All those who followed Israel’s response to years of Hamas attacks upon its southern civilians (in January 2009)  may recall the relentless and damning media reports. Reuters, the New York Times, NPR and other  mainstream  media outlets, all  reported roughly 1,000 civilians killed, with the anti-Israel atmosphere in the West reaching an unprecedented level. There was no evidence whatsoever to support the 1,000 number, but the absence of proof did not deter the press! And when UN-appointed judge Richard Goldstone concluded  in  September ’09  that Israel was guilty of “systematic and deliberate” targeting of civilians, with his increased estimate of 1,400 civilians killed which was proof of  ‘war crimes’, it was icing on the cake for the world’s anti-Israelites.

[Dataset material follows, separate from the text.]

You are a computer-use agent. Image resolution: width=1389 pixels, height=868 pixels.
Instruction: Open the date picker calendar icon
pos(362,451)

Israel representatives  continued to insist that the number of civilians was far lower than reported, and that many of those had been used by Hamas as human shields.   One of America’s most prominent lawyers, Alan Dershowitz,  investigated and analyzed the situation in parallel with Israel’s own continuiung  analyses, proved that the accusations had been nonsense, but most of the world still sided with Goldstone.

In the shocking reversal this past Friday, Goldstone retracted his central allegations against the State of Israel.

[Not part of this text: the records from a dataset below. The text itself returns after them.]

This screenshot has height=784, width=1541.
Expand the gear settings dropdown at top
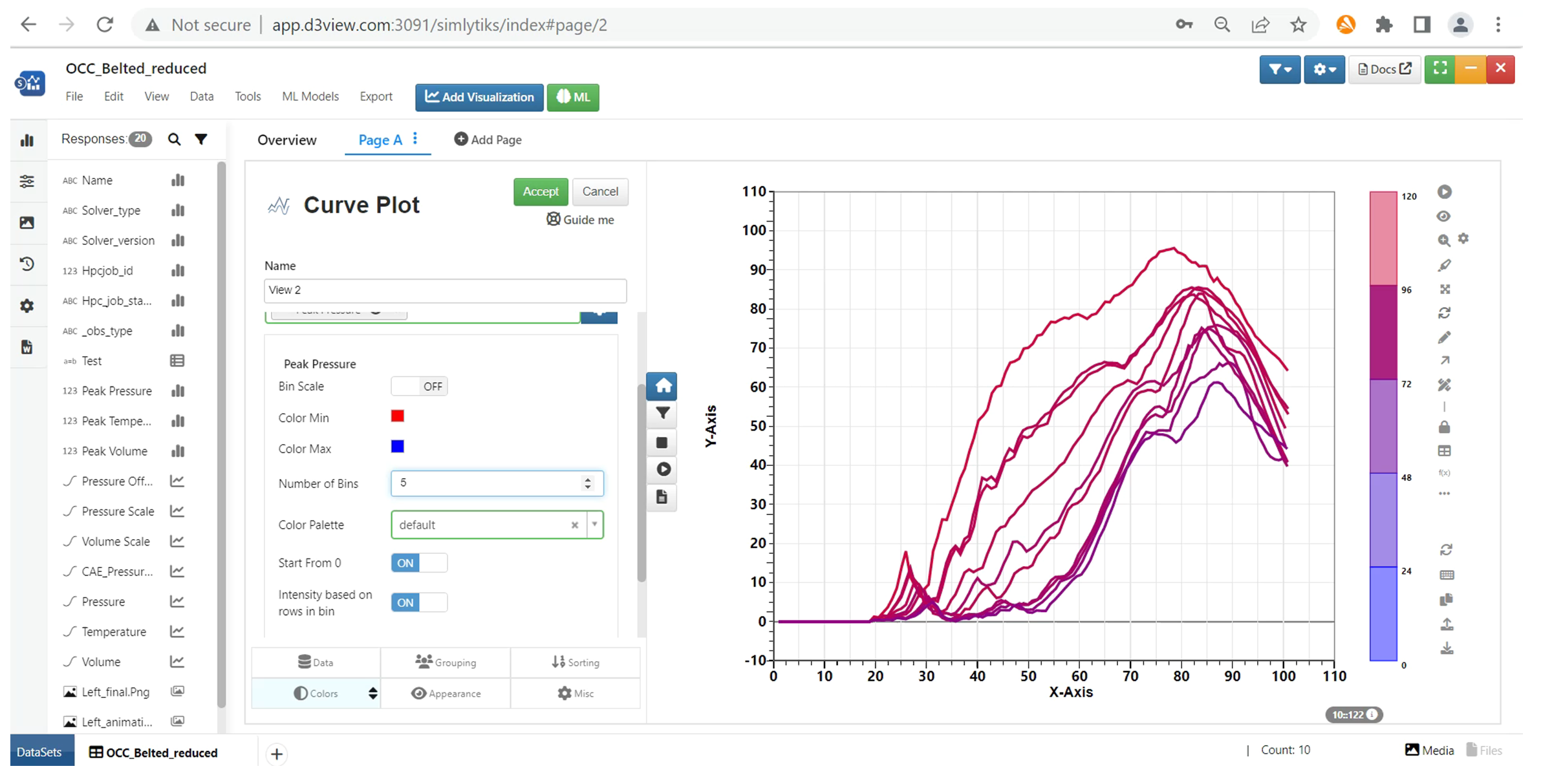click(1324, 69)
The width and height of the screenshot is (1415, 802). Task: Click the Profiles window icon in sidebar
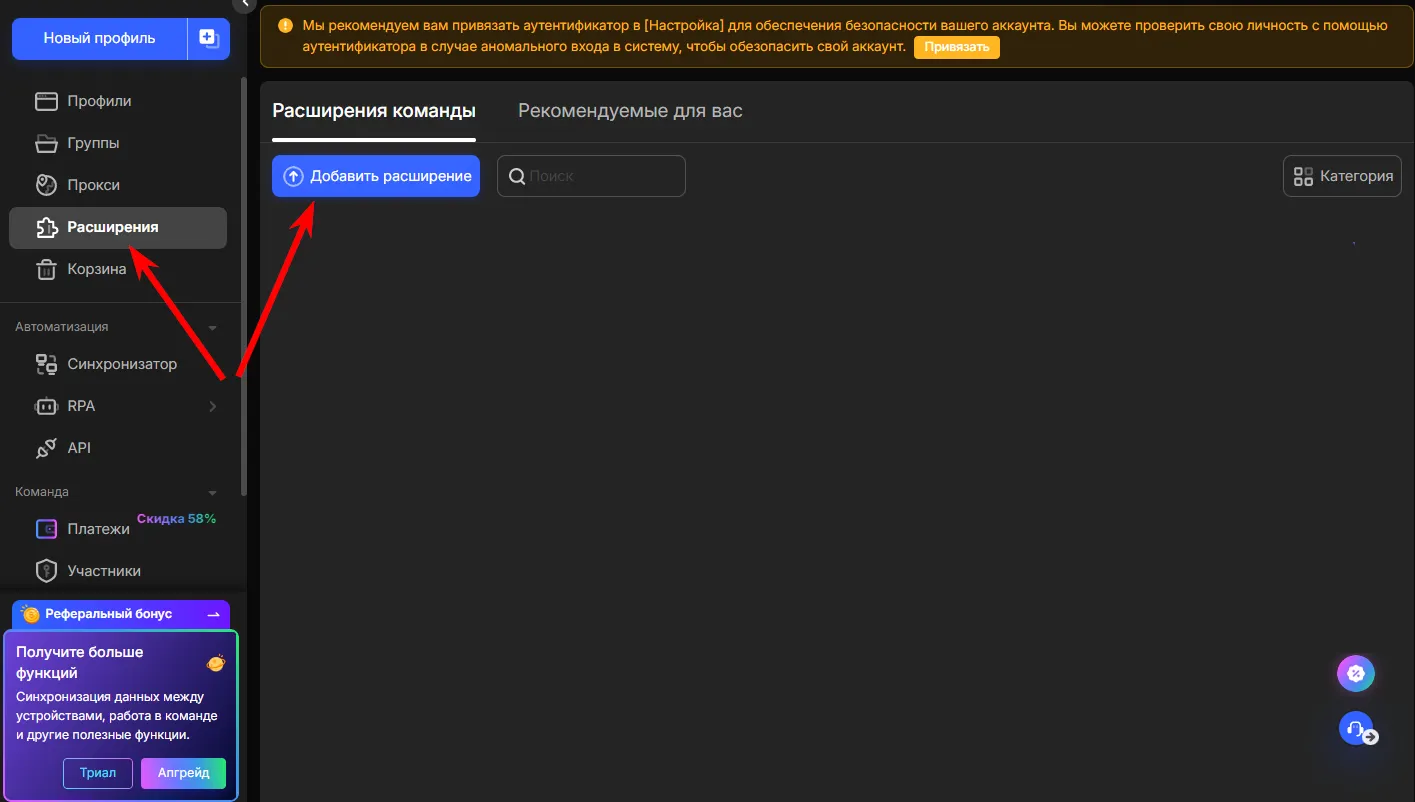tap(46, 101)
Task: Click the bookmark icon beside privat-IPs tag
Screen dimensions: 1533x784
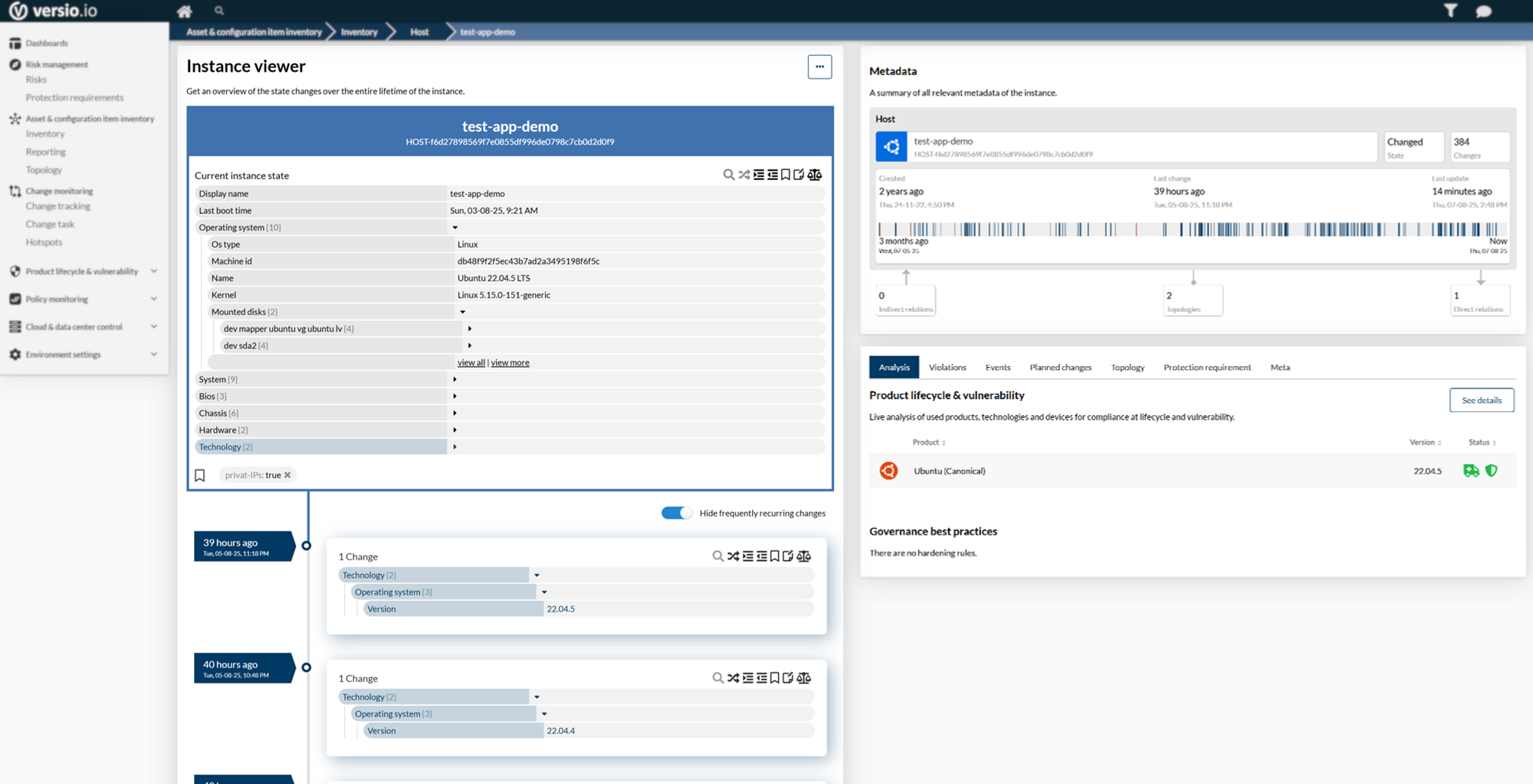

In dry prose that belies the drama of the situation, Goldstone wrote an op-ed in the Washington Post,  entitled “Reconsidering the Goldstone Report on Israel and War Crimes.”

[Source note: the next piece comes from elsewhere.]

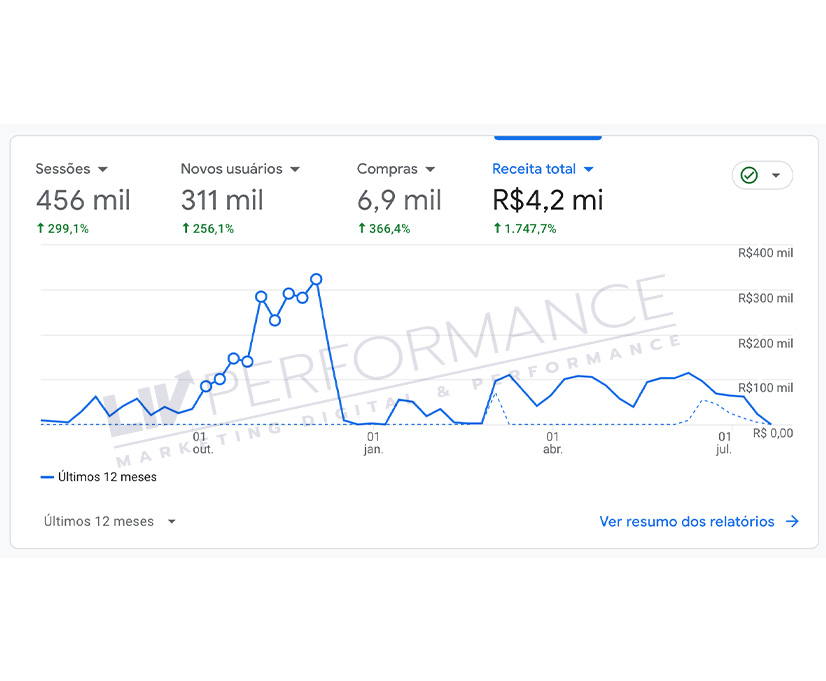
Task: Click green up arrow beside 366,4%
Action: (362, 228)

Here’s a summary of  what Goldstone had to say on Friday about what he originally dubbed Israel’s “war against the people of Gaza as a whole.”

The allegations of intentionality by Israel were based on the deaths of and injuries to civilians in situations where our fact-finding mission had no concrete evidence…. the investigations published by the Israeli military and recognized in the U.N. committee’s report have established the validity of some incidents that we investigated in cases involving individual soldiers, but they also indicate that civilians were not intentionally targeted, as a matter of policy (italics are mine)!

Goldstone  originally lent credence to the claim of 1,400 killed, with over 80 percent of them (over 1100) women and children, while Israel claimed the numbers were 709 combatants and 295 civilians. At last, more power to him, he now acknowledges that Israel was right and he was wrong; a little late, but better late than never. He now admits that the U.N.’s “Human Rights Council” (!) has  a “history of bias against Israel which cannot be doubted”! He acknowledges that he and his investigators worked on his report under Hamas’ auspices, and thus came up with the conclusion that the destruction of infrastructure could only be construed as intentional…”was designed to punish, humiliate and terrorize a civilian population…”

Mr. Goldstone now retracts that, admitting that there was then no evidence otherwise, but that now there is evidence that civilians were not intentionally harmed!

As mentioned, Goldstone was not alone in 2009. I’m particularly irked by The New York Times (once upon a time, a great and impartial newspaper) which despite not possessing a shred of evidence, demonstrated its  un-researched and opinionated reporting in 3/09, by publishing the following op-ed:

“Speaking of violence, it’s worth recalling what Israel did in Gaza in response to sporadic Hamas rockets. It killed upward of 1,300 people, many of them women and children; caused damage estimated at $1.9 billion; and destroyed thousands of Gaza homes. It continues a radicalizing blockade on 1.5 million people squeezed into a narrow strip of land.

At this vast human, material and moral price, Israel achieved almost nothing beyond damage to its image throughout the world. Israel has the right to hit back when attacked, but any response should be proportional and governed by sober political calculation. The Gaza war was a travesty; I have never previously felt so shamed by Israel’s actions.”

It would be nice to hear the New York Times follow Goldstone’s recant, by acknowledging its own author’s multiple errors in 2009, together with an apology for its own sloppy editorial standards. In today’s Times, it relegates its article of Goldstone’s admission to its page 10, and does not mention its  embarrasing op-ed which without a shred of evidence, joined the anti-Israel bandwagon. Now that Goldstone has admitted his error, it will be interesting to note whether the Times will follow suit in one of its own editorials!

But in fact, its 4/3/11 article is further proof of the Times’ lack of critical review of its own articles. It still goes out of its way to remind us that as many as 1400 Gazans were killed vs. 13 Israelis (in a separate sentence it notes that the dead included  hundreds of civilians) ; and that graphic images of human suffering were broadcast all over the world.